- _Exercise requirements_:
Copy the entire passage on Cheryl Sterling below word for word, leaving out the data that follows it.

- _Given passage_:

──────

Original Date: March 3, 2023
Editor (Cheryl Sterling) of “Transnational Africana Women’s Fiction” (2022)” in conversation with chapter authors ( Simone Alexander, Eliana Văgălău, and Alessandra Benedicty-Kokken) . As artists and characters lead the way, the book shows how Africana women are the focus of their own knowledge production and agency in discourse and theory. Their multi-perspectivism opens feminist theorizing to selective mutuality, transformational creative activity, and scholarship.
About Cheryl Sterling
Cheryl Sterling is an Associate Professor of English and African Studies. She is a Fulbright Scholar and recipient of numerous grants. She is the ex-officio Director of the African Studies Program and Director of Graduate Studies at Penn State, and Director of Black Studies at The City College of New York (CUNY). She has published numerous critical essays in noted journals and in texts such as Migrations and Creative Expressions of Africa and the African Diaspora, Narrating War and Peace in Africa and Archipelagos of Sound: Transnational Caribbeanities, Women and Music. She is the editor of a special issue of WAGADU: A Journal Transnational Women’s and Gender Studies on African and Diasporic Women’s Literature (Winter 2017). Her book publications include: Transnational Africana Women’s Fictions (Routledge 2022c); Transnational Trills in the Africana World(Cambridge SP 2019); and African Roots, Brazilian Rites: Cultural and National Identity (Palgrave MacMillan, 2012), which won the NYASA Best Book of the Year Prize. Prof. Sterling is currently working on two book projects.

──────

- _Entries supplied_:

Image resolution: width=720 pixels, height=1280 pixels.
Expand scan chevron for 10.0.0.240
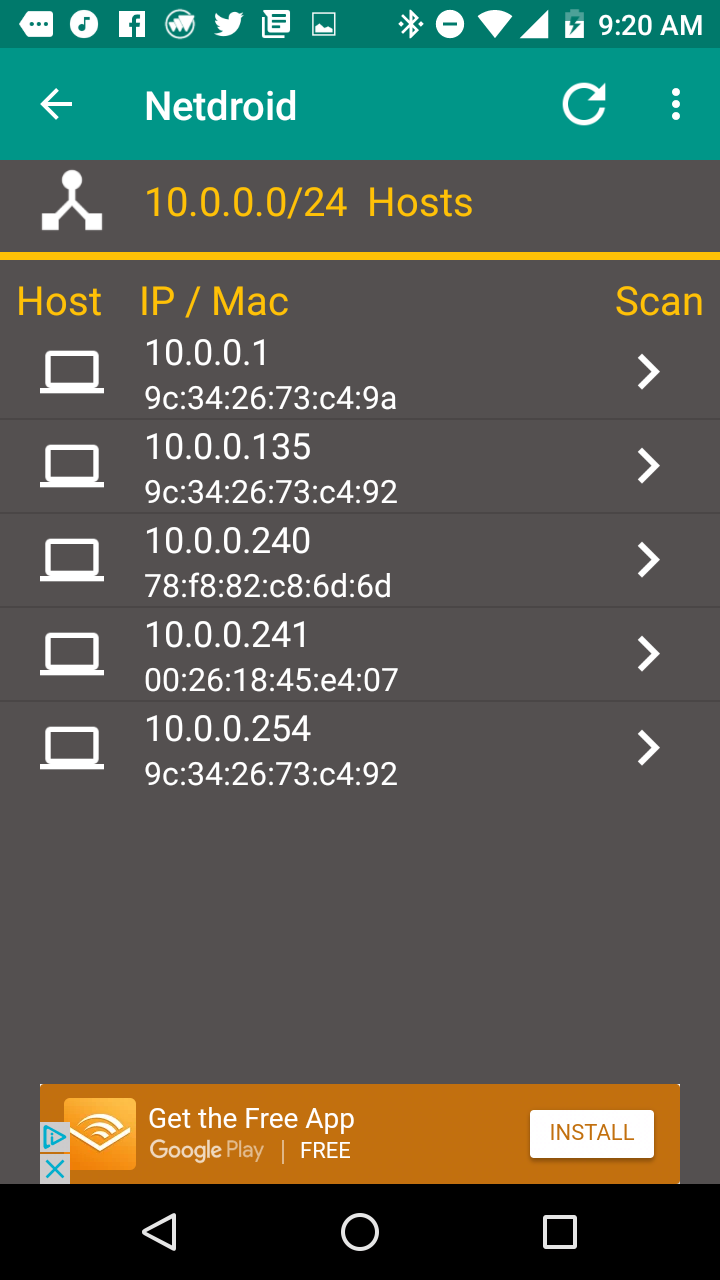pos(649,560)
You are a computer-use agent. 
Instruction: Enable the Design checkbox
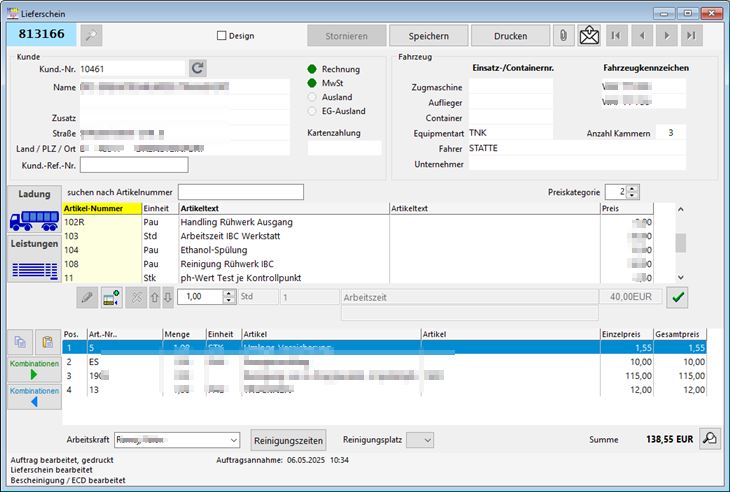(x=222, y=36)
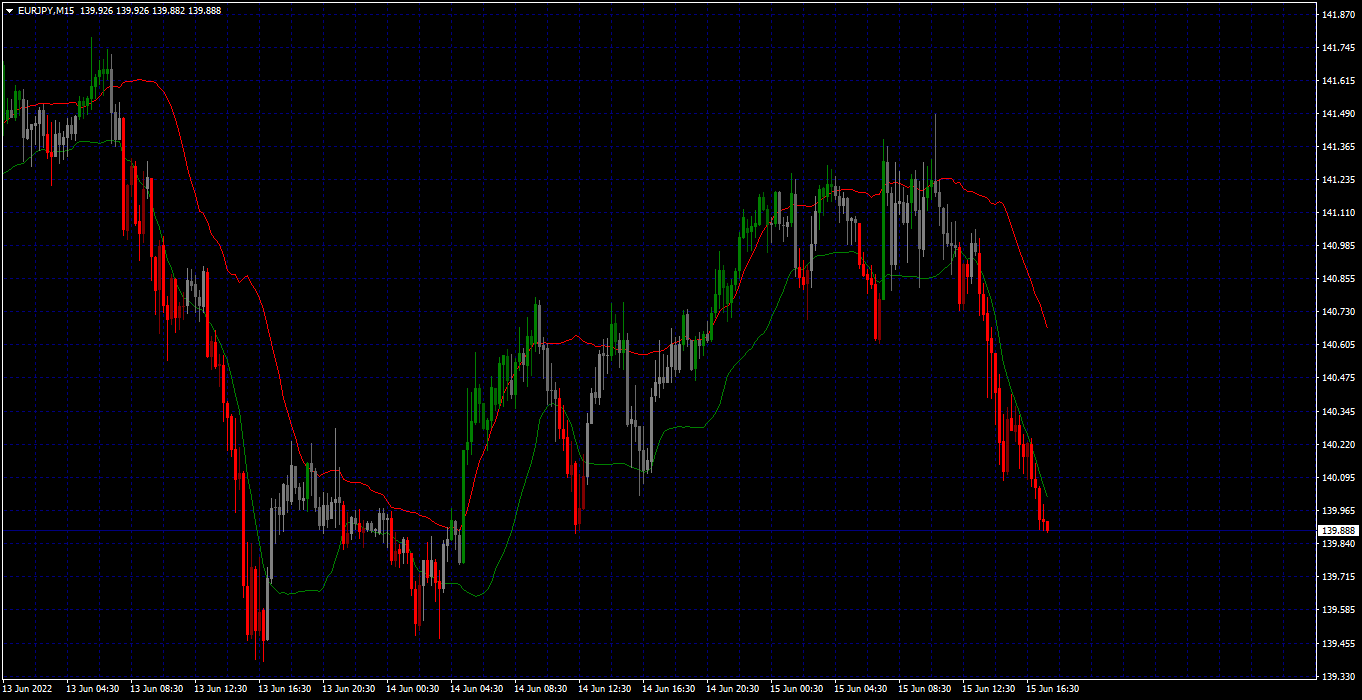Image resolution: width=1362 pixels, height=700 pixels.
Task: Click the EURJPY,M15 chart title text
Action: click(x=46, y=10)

──────

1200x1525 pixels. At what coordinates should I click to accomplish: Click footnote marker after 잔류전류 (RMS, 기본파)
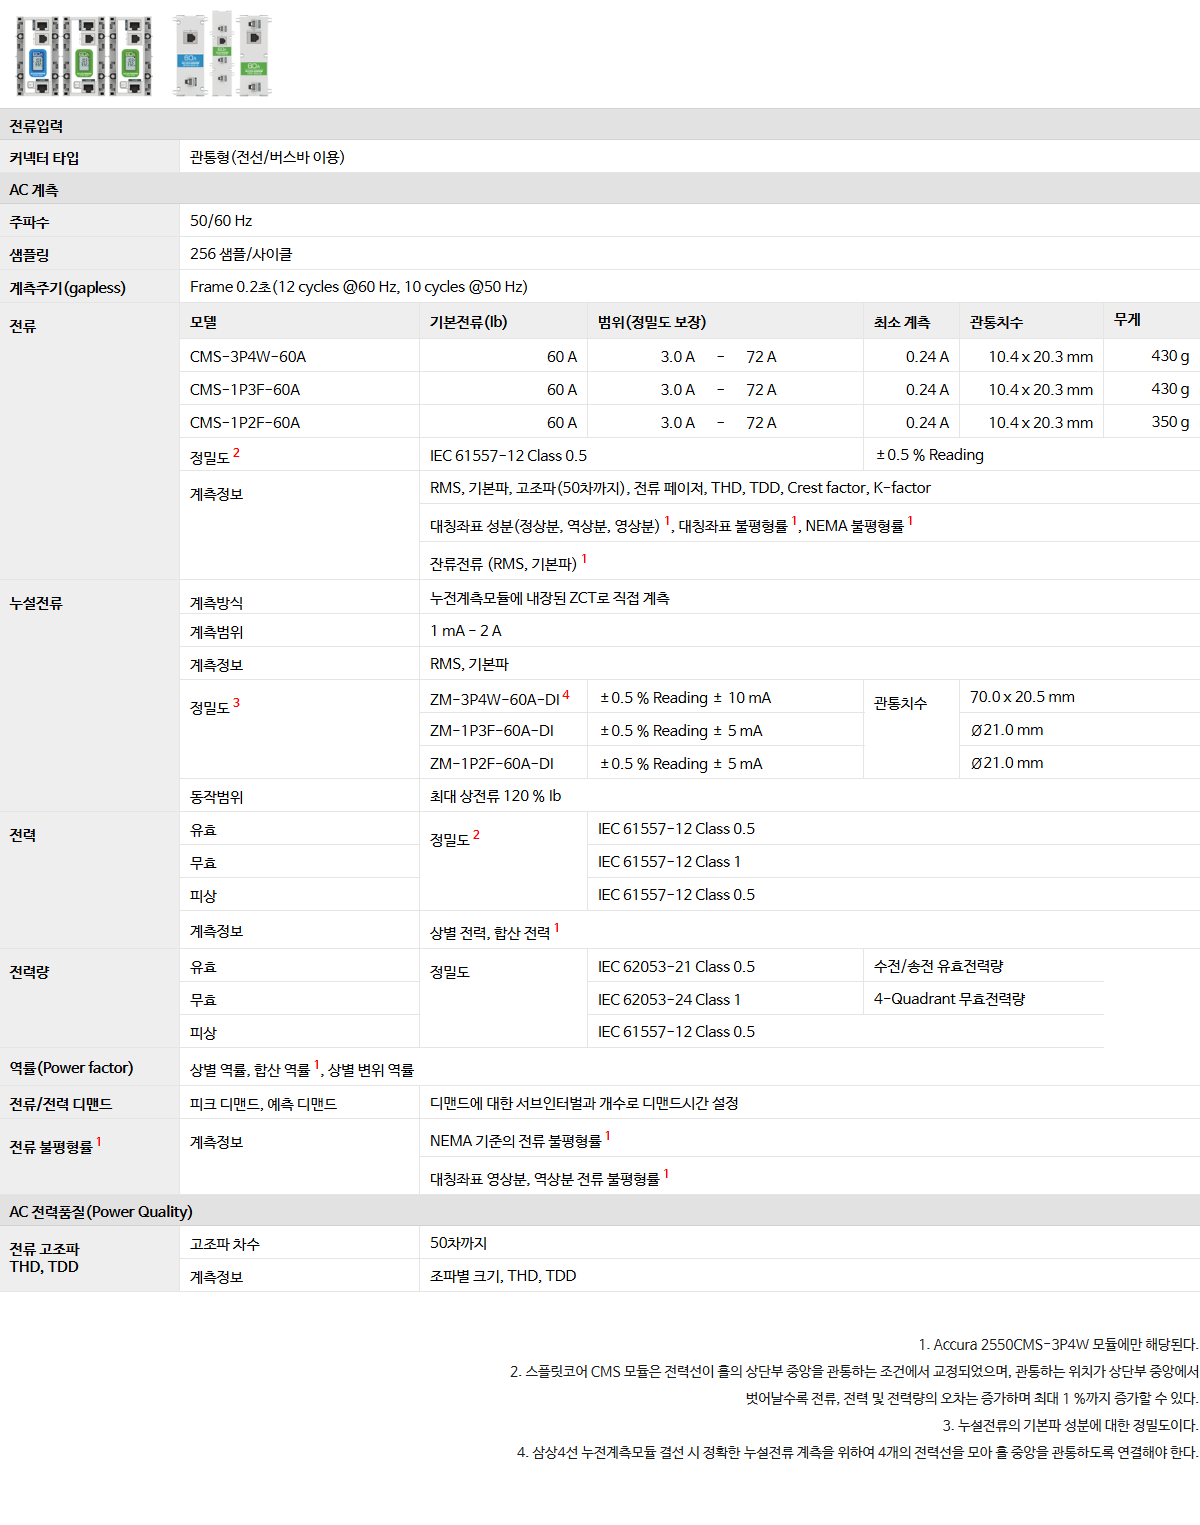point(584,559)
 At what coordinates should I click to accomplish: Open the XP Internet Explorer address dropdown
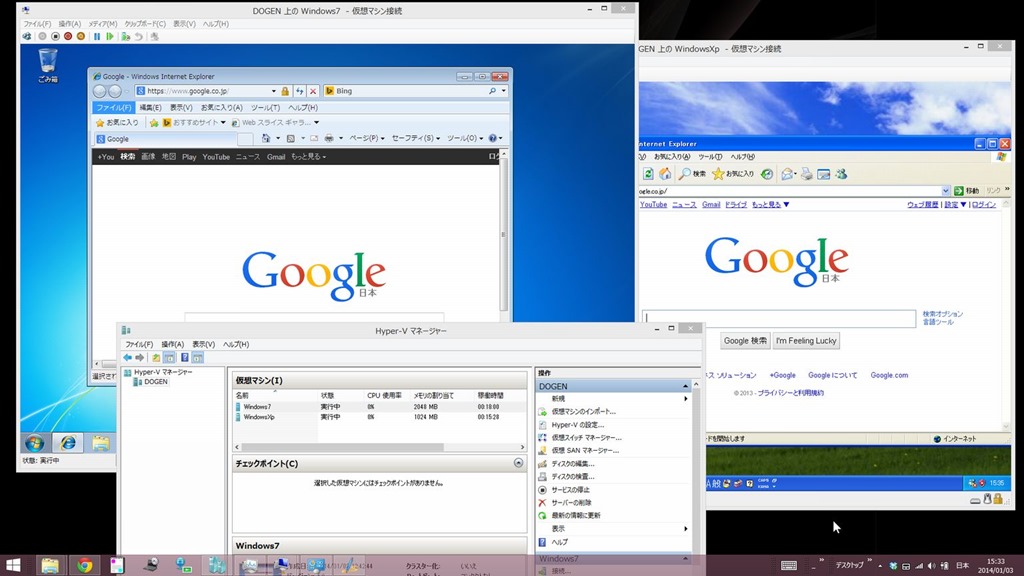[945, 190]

──────

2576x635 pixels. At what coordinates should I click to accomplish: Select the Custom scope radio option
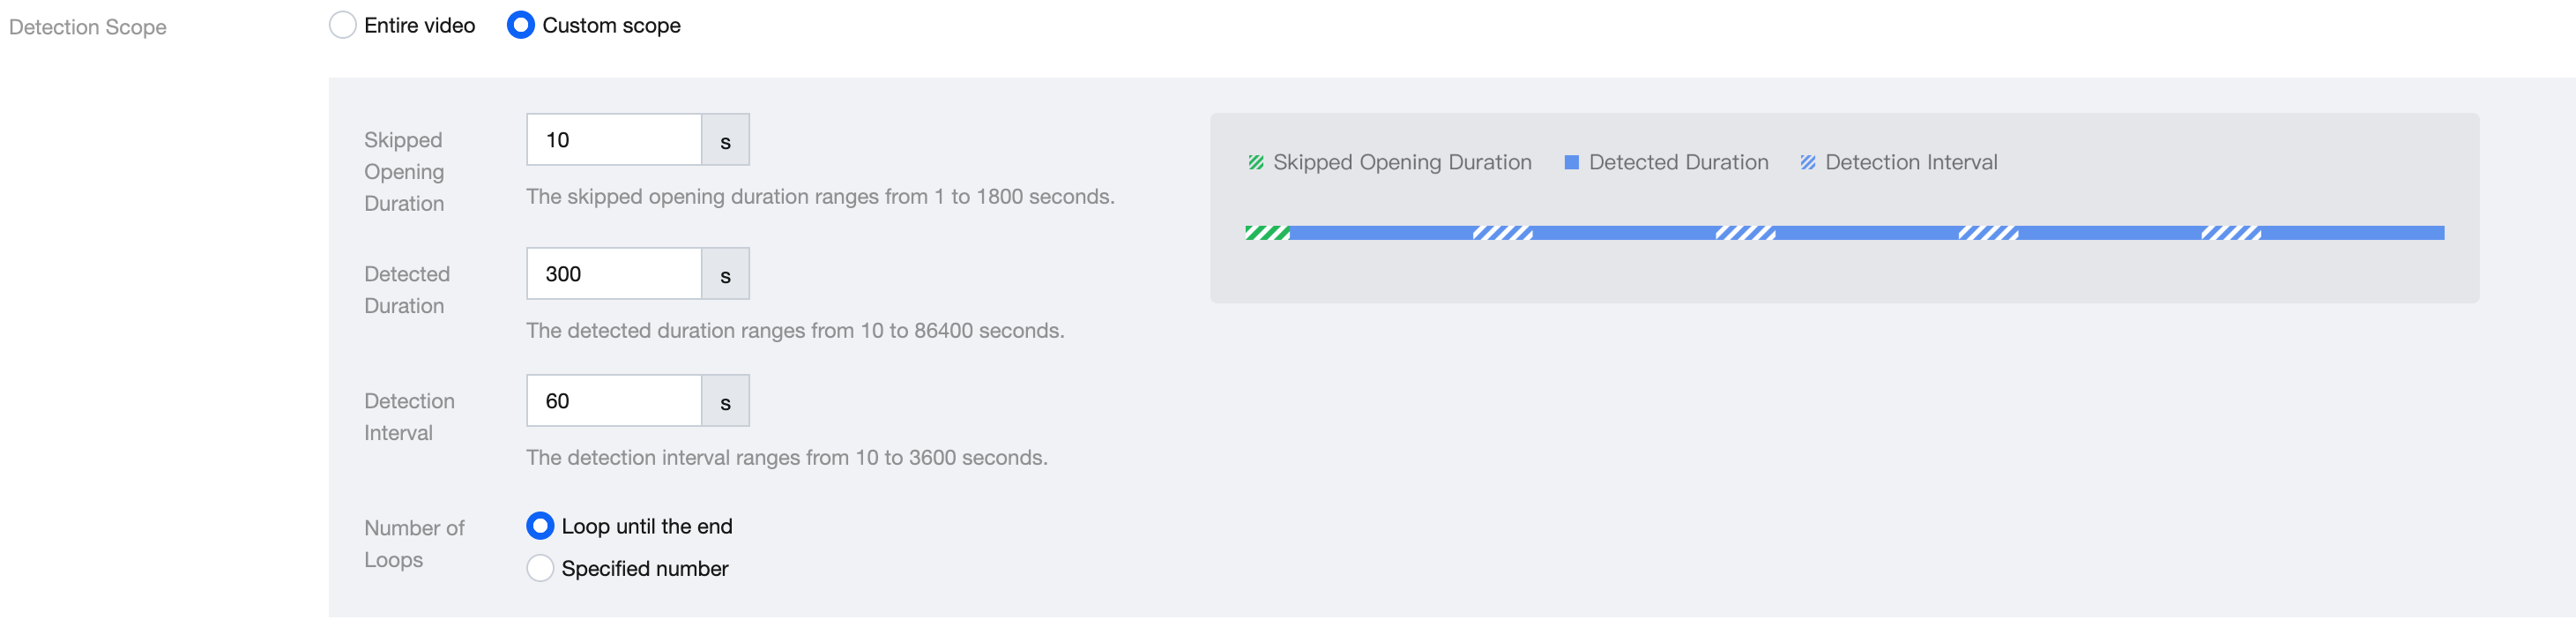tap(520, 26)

──────

- _Output below_:
Original Date: March 3, 2023
Editor (Cheryl Sterling) of “Transnational Africana Women’s Fiction” (2022)” in conversation with chapter authors ( Simone Alexander, Eliana Văgălău, and Alessandra Benedicty-Kokken) . As artists and characters lead the way, the book shows how Africana women are the focus of their own knowledge production and agency in discourse and theory. Their multi-perspectivism opens feminist theorizing to selective mutuality, transformational creative activity, and scholarship.
About Cheryl Sterling
Cheryl Sterling is an Associate Professor of English and African Studies. She is a Fulbright Scholar and recipient of numerous grants. She is the ex-officio Director of the African Studies Program and Director of Graduate Studies at Penn State, and Director of Black Studies at The City College of New York (CUNY). She has published numerous critical essays in noted journals and in texts such as Migrations and Creative Expressions of Africa and the African Diaspora, Narrating War and Peace in Africa and Archipelagos of Sound: Transnational Caribbeanities, Women and Music. She is the editor of a special issue of WAGADU: A Journal Transnational Women’s and Gender Studies on African and Diasporic Women’s Literature (Winter 2017). Her book publications include: Transnational Africana Women’s Fictions (Routledge 2022c); Transnational Trills in the Africana World(Cambridge SP 2019); and African Roots, Brazilian Rites: Cultural and National Identity (Palgrave MacMillan, 2012), which won the NYASA Best Book of the Year Prize. Prof. Sterling is currently working on two book projects.